Verizon envoie ses abonnés au mexique sans bouger de leur canapé
Un SMS « Bienvenue au Mexique » à 3 000 km de la frontière : c’est la galère quotidienne d’un client Verizon coincé entre deux antennes. Son téléphone bascule sur un réseau mexicain depuis son salon texan, et l’opérateur répond : « Rebootez. »
Le bug frontalier qui fait flamber la note
ShelterNo7784, habitant à McAllen, Texas, a posté sur Reddit les captures d’écran de son cauchemar : 42 notifications de roaming en une semaine, sans avoir quitté le pays. La raison ? Une antenne Telcel plus puissante que la sienne, située de l’autre côté du Rio Grande. Verizon adresse le même refrain technique : désactivez l’itinérance, ou passez à l’offre Unlimited à 90 $ qui inclut l’Amérique du Nord. Résultat : même prix, mais plus de hotspot. Le choix se résume à payer plus ou à éteindre la puce.
Le phénomène n’est pas isolé. À Détroit, un autre abonné récupère le drapeau canadien dès qu’il monte à son étage. Le signal Rogers traverse le fleuve Detroit plus vite que la 5G locale. Verizon n’applique pas de frais, mais les appels tombent à chaque hand-over. « J’ai appris à vivre avec », résume-t-il, Wi-Fi calling activé en permanence.

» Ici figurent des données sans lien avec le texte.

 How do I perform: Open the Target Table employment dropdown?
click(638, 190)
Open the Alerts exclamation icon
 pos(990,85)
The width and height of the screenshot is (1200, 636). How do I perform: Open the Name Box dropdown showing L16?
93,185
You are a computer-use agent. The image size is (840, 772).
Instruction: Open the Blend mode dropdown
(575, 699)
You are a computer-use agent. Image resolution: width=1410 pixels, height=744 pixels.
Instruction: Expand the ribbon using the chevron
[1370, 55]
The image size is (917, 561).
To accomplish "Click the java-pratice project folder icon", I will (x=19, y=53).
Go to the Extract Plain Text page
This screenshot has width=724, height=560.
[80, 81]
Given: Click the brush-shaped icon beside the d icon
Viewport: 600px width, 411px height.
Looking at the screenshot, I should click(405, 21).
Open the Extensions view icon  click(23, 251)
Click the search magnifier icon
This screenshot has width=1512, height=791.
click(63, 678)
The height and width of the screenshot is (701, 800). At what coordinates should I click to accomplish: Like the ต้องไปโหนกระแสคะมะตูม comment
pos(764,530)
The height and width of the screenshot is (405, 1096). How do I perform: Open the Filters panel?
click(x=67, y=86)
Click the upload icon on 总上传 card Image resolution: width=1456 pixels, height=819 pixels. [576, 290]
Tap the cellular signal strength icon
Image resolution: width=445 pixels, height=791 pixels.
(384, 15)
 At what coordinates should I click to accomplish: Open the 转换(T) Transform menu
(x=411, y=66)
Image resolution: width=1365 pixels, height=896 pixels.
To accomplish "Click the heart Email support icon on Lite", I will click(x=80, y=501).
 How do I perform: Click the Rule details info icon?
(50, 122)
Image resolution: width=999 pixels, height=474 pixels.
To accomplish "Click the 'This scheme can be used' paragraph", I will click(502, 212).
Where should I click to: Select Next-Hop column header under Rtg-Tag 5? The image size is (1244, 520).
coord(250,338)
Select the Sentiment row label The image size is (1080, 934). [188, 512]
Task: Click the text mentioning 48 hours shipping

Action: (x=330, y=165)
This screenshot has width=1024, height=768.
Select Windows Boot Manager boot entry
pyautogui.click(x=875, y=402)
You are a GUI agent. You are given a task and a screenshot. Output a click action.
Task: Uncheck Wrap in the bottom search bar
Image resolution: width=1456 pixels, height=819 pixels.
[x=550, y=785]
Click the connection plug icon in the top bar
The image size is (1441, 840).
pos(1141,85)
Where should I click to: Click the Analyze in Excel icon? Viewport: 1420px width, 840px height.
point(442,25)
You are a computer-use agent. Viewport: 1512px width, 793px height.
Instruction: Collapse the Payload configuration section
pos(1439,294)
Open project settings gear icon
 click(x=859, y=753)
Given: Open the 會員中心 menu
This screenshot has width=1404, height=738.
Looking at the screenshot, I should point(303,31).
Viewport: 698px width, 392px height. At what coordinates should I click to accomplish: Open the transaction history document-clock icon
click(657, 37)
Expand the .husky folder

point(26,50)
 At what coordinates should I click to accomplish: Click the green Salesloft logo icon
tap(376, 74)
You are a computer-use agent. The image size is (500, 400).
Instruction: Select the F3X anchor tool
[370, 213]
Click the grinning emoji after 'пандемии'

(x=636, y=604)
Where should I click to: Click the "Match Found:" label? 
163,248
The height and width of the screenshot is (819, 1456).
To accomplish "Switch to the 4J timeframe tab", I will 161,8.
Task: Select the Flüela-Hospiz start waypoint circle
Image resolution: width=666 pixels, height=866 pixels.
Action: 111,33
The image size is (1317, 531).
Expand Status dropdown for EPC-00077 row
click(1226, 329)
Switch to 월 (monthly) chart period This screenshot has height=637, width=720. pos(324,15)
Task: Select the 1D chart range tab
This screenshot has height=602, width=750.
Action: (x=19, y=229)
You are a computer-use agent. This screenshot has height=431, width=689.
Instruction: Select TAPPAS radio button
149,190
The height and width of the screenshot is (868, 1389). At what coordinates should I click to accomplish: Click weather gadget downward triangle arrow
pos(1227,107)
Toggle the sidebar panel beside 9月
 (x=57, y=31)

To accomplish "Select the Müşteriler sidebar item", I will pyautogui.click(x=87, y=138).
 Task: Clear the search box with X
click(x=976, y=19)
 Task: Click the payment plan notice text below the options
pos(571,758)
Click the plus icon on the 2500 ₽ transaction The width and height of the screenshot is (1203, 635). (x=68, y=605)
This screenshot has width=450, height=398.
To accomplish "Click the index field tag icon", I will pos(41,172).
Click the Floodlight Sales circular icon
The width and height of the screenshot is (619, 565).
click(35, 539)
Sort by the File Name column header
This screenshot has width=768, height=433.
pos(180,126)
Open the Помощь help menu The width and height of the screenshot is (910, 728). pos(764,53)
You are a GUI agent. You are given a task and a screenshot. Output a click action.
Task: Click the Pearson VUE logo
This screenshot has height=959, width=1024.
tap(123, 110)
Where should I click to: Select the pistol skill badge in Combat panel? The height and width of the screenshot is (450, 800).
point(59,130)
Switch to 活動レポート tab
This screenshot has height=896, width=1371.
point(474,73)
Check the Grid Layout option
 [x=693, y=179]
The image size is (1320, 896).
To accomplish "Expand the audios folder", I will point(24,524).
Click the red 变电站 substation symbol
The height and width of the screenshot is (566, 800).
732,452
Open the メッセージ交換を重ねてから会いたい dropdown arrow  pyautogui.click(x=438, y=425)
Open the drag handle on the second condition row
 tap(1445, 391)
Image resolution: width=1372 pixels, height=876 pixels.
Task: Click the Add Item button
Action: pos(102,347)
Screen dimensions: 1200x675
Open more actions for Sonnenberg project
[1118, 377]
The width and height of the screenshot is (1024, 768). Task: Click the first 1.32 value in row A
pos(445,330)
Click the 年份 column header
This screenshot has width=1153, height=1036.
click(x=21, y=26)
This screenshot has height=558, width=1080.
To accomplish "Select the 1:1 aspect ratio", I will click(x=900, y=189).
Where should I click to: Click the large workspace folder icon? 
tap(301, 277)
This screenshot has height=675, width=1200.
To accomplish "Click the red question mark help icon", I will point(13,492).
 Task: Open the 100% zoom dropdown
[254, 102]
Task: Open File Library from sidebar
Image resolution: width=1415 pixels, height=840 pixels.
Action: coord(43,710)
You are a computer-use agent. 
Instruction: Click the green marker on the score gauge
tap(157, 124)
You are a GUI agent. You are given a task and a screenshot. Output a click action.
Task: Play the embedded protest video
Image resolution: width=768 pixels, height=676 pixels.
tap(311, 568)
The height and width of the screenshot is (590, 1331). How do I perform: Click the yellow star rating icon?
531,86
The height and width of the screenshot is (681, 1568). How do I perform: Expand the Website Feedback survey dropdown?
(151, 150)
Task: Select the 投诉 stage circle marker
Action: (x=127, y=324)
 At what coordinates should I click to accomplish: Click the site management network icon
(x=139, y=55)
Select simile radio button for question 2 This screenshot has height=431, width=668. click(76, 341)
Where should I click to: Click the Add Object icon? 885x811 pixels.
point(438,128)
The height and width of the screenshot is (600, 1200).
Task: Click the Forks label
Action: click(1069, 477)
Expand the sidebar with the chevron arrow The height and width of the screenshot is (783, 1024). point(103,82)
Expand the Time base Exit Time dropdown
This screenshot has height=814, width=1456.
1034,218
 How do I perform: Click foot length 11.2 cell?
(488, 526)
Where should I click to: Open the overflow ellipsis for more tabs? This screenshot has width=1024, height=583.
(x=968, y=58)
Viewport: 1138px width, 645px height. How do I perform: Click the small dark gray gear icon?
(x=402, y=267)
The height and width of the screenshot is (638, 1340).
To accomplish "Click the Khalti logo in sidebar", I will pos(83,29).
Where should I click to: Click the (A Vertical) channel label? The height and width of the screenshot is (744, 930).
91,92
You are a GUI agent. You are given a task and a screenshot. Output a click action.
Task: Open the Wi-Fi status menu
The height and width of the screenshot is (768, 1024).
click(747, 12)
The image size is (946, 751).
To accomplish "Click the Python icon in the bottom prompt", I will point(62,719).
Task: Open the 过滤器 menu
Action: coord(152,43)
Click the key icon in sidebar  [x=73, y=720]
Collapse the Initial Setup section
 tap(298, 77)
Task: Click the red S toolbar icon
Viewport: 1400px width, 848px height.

Le silence assourdissant de la fcc
Les opérateurs américains n’ont aucune obligation d’empêcher la « pollution » des antennes étrangères. La FCC, consultée par Tech Insights, n’a ouvert aucune enquête cette année sur ces basculements forcés. Pourtant, la loi interdit de facturer le roaming international sans consentement explicite. Verizon contourne le problème : il ne facture pas, mais pousse à la migration vers un forfait supérieur. Le client paie donc… sans payer.
Du côté technique, la solution existe : une simple liste blanche des PLMN (identifiants de réseau) sur la carte SIM. Verizon la bloque pour « des raisons de compatibilité ». Concrètement, l’abonné ne peut pas interdire à son téléphone de se raccrocher à Telcel ou Rogers. Un ancien ingénieur réseau, sous couvert d’anonymat, balance : « C’est un choix commercial. On sait faire, on ne veut pas. »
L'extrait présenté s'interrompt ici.